O tombo reflete uma combinação de fatores que reacendeu preocupações do mercado: prejuízo líquido de R$ 1,84 bilhão, consumo de caixa de quase R$ 13 bilhões e salto de 44% na dívida líquida, que agora soma R$ 49,2 bilhões — o equivalente a 4,5 vezes o EBITDA ajustado.
O ponto de inflexão, porém, pode estar numa mudança de tom sutil, mas significativa, no release de resultados. Pela primeira vez, a Raízen admitiu publicamente que avalia, junto aos controladores, um possível aumento de capital.
“As discussões ainda estão em estágio inicial, sem termos definidos ou garantia de execução”, disse a companhia. A leitura do mercado é que a capitalização pode ser necessária para conter o avanço da alavancagem, mas levanta, por outro lado, o risco de diluição para os acionistas atuais, o que motiva a saída do papel.
Na avaliação do UBS, mesmo que uma eventual injeção de capital venha a destravar valor no médio prazo, no curto prazo ela se tornou um novo ‘overhang’ (uma espécie de âncora) para o papel. O banco manteve recomendação neutra para a ação.
Resultado desaponta, mas há algumas balas de prata
O EBITDA ajustado de R$ 1,89 bilhão ficou 14% abaixo da projeção do Safra e 22% abaixo do consenso de mercado. A maior frustração veio da divisão de Açúcar, Etanol e Bioenergia, cujo resultado recuou 24% na base anual, impactado pelo menor volume de moagem de cana, condições climáticas adversas e maior participação de cana de terceiros no mix.
No entanto, o BTG viu “um resultado de melhor qualidade, algo que não se via na Raízen há algum tempo”. O banco destacou o corte de 19% nas despesas gerais e administrativas, a redução do capex (investimentos) e um melhor gerenciamento de riscos nas negociações de compra e venda de açúcar. Nessas operações, a empresa conseguiu preços 5% maiores do que um ano antes.
Um dos poucos pontos de alívio veio da divisão de combustíveis no Brasil, que entregou um EBITDA de R$ 1 bilhão, acima das expectativas dos bancos. “A combinação de margens fortes com ganho de participação de mercado deixa uma boa impressão”, escreveu o banco, em relatório. Já na Argentina, a parada de manutenção da refinaria comprometeu os resultados: o EBITDA da unidade caiu pela metade.
Mesmo assim, a linha final do balanço não resistiu ao conjunto da obra. O Safra havia projetado lucro de R$ 701 milhões — veio um prejuízo de R$ 1,84 bilhão.
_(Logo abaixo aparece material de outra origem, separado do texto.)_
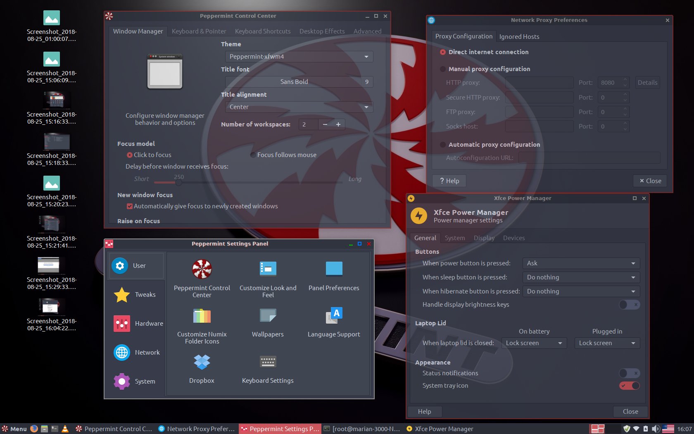
Task: Open Peppermint Control Center icon
Action: (x=202, y=269)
O UBS, por sua vez, alertou para o consumo de caixa de R$ 14 bilhões no trimestre, ainda que “antecipado”, e reiterou que a desalavancagem precisa acontecer rapidamente.
Venda de ativos e simplificação
Diante do endividamento crescente, a Raízen já vinha promovendo uma forte agenda de desinvestimentos e reestruturação, agora reforçada pela possibilidade de capitalização.
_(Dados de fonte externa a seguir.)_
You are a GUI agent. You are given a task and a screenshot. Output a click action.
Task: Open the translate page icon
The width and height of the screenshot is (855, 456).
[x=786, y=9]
A companhia já vendeu ativos relevantes da operação de geração distribuída, encerrando a joint venture com o Grupo Gera. Também “hibernou” cinco usinas e vendeu outras três, em um movimento para concentrar a operação em unidades mais eficientes. Além disso, colocou à venda a operação de refino e distribuição na Argentina, adquirida por cerca de US$ 1 bilhão em 2019 — e que pode ser a principal fonte de caixa no curto prazo.
A empresa identificou R$ 15 bilhões em ativos com potencial de venda. Só com os negócios já anunciados, a empresa já levantou mais de R$ 3 bilhões. .
“Mesmo uma leve melhora no fluxo de caixa livre pode destravar um upside [potencial de alta] relevante nas ações”, diz o BTG, que manteve a recomendação de compra e preço-alvo de R$ 3,00 — um potencial de valorização de 150% sobre os preços atuais.